■ **Short task 1**
In the Vaex test notes, which conda command installs Vaex?

-- START OF Text extract --

Python / Vaex test to check if it's that fast and how it works with huge files (it wasn't so cool with 16 GB of RAM).
-
Make sure you have Python 3.7 and Anacodna
-
Ubuntu 18 uses Python 2.6 for terminal and other apps, so you better create a test environment for Python 3.7:
conda create --name p3_7-env python=3.7
- Activate your environment every time you want to run these tests (with command conda deactivate you will go back to default):
conda activate p3_7-env
- Install Vaex (it could be with Anaconda itself or PIP):
conda install -c conda-forge vaex
# or pip install vaex
As per step 3, recall to activate your environment if you are re-running this examples.
- Run the examples (jupyter allows to see plots, though Python interactive mode would also work in most of the cases):
cd {working folder where this repo was cloned to}
jupyter notebook
# python
- Open vaex_test notebook, the content will be similar to code below (which you could also run Python interactive mode):
import vaex
import pandas as pd
import numpy as np
# n_rows = 1000000 <-- totally not working with a laptop with
n_rows = 100000
n_cols = 1000
df = pd.DataFrame(np.random.randint(0, 100, size=(n_rows, n_cols)), columns=['col%d' % i for i in range(n_cols)])
df.head()
# check main-memory usage:
df.info(memory_usage='deep')
# save it to disk:
file_path = 'big_file.csv'
df.to_csv(file_path, index=False)
# If we cannot open a bigger file with pandas, because of memory constraints, we can covert it to HDF5 and process it with Vaex.

-- END OF Text extract --

■ **Short task 2**
In the entries, rewrite the lines from the one holding "The image size is (1435, 840)." through the one holding "[x=90, y=121]", inclusive, with "padlock" changed to "lock" and all else left the same. Return only those lines.

-- START OF The records --

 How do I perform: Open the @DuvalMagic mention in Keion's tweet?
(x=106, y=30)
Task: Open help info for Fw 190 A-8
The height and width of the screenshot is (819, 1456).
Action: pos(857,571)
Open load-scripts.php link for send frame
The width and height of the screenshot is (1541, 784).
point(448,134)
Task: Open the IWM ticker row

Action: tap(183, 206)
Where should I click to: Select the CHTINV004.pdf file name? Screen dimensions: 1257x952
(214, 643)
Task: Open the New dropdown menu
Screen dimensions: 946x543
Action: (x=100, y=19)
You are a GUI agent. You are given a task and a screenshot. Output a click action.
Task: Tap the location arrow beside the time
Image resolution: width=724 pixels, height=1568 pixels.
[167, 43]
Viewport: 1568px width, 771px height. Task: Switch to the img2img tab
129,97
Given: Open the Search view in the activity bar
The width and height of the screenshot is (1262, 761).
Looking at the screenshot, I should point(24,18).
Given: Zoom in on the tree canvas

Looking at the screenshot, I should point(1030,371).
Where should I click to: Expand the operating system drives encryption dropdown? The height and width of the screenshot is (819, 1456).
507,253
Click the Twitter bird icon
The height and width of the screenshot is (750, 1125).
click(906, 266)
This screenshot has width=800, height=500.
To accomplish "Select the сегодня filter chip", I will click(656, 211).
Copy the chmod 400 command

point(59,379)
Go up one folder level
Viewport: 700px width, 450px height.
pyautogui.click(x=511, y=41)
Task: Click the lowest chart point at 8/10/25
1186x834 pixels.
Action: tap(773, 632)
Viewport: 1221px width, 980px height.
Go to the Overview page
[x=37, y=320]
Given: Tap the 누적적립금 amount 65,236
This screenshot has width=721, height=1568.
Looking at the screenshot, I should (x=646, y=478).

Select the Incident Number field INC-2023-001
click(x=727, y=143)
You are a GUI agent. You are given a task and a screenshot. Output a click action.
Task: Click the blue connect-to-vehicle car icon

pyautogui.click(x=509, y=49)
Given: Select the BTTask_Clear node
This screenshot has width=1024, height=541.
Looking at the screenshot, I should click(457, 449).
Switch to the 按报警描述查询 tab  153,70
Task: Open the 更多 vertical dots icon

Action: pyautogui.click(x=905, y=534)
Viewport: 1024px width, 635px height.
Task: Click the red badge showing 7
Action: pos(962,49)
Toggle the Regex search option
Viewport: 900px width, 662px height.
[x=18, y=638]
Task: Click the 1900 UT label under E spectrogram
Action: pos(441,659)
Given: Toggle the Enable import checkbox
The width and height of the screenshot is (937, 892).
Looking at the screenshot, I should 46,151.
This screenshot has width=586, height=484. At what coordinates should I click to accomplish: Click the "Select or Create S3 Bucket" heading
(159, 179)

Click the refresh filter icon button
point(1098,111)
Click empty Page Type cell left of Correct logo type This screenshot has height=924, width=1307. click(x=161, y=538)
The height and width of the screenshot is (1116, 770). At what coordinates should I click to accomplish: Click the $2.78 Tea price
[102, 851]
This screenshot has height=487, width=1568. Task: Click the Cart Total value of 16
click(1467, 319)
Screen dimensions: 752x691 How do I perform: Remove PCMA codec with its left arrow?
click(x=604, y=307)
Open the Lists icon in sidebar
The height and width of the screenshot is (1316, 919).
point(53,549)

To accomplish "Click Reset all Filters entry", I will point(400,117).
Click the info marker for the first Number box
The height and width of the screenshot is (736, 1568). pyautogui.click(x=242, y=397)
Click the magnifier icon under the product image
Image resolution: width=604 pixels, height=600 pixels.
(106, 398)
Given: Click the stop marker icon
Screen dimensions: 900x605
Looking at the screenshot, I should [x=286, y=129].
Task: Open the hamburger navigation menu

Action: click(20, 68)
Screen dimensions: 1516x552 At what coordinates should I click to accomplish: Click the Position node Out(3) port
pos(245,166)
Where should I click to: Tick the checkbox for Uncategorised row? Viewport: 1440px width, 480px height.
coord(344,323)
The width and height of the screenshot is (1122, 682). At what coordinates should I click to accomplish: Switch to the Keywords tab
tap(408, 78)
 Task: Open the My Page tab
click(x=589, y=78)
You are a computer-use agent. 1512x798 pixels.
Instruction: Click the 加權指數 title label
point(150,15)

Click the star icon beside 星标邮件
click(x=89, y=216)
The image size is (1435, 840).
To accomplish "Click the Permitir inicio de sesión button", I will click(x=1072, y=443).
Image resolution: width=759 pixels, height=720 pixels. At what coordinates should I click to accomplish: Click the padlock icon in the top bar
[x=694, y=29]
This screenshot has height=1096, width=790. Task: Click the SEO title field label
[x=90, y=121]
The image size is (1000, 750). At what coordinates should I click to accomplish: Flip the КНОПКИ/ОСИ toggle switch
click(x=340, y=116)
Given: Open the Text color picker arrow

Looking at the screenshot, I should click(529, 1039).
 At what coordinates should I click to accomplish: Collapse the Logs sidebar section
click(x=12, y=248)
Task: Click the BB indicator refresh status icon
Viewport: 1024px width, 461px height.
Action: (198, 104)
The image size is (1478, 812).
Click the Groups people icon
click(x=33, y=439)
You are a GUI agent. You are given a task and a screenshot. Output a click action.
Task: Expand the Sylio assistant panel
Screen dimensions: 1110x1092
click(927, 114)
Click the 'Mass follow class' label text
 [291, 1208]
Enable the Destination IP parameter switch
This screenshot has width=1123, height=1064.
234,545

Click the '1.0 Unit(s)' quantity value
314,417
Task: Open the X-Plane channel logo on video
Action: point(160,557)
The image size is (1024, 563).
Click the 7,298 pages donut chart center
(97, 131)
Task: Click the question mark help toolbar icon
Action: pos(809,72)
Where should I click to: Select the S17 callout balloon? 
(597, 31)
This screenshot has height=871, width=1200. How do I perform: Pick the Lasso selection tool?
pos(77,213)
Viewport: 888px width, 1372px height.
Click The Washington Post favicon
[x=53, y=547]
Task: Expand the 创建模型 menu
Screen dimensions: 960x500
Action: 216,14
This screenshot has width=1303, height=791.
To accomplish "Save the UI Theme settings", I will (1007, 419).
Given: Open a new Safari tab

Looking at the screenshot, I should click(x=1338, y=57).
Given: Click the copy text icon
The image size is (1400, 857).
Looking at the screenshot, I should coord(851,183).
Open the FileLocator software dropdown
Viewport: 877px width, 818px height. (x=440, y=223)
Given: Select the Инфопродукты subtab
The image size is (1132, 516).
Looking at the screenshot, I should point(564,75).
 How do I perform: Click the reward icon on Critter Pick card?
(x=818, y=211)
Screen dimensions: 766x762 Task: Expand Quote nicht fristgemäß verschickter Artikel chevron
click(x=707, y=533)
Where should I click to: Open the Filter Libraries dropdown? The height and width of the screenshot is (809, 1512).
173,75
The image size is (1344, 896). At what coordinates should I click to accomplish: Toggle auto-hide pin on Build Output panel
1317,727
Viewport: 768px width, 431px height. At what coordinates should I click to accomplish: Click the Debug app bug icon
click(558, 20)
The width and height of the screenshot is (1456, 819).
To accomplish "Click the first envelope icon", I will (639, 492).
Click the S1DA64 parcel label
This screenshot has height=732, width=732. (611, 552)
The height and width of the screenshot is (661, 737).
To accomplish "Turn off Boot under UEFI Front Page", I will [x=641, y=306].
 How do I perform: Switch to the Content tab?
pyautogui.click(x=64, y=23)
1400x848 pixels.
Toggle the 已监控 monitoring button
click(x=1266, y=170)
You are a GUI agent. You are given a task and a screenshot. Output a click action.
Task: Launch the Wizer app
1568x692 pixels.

-- END OF The records --

■ **Exercise result 1**
conda install -c conda-forge vaex

■ **Exercise result 2**
The image size is (1435, 840).
To accomplish "Click the Permitir inicio de sesión button", I will click(x=1072, y=443).
Image resolution: width=759 pixels, height=720 pixels. At what coordinates should I click to accomplish: Click the lock icon in the top bar
[x=694, y=29]
This screenshot has height=1096, width=790. Task: Click the SEO title field label
[x=90, y=121]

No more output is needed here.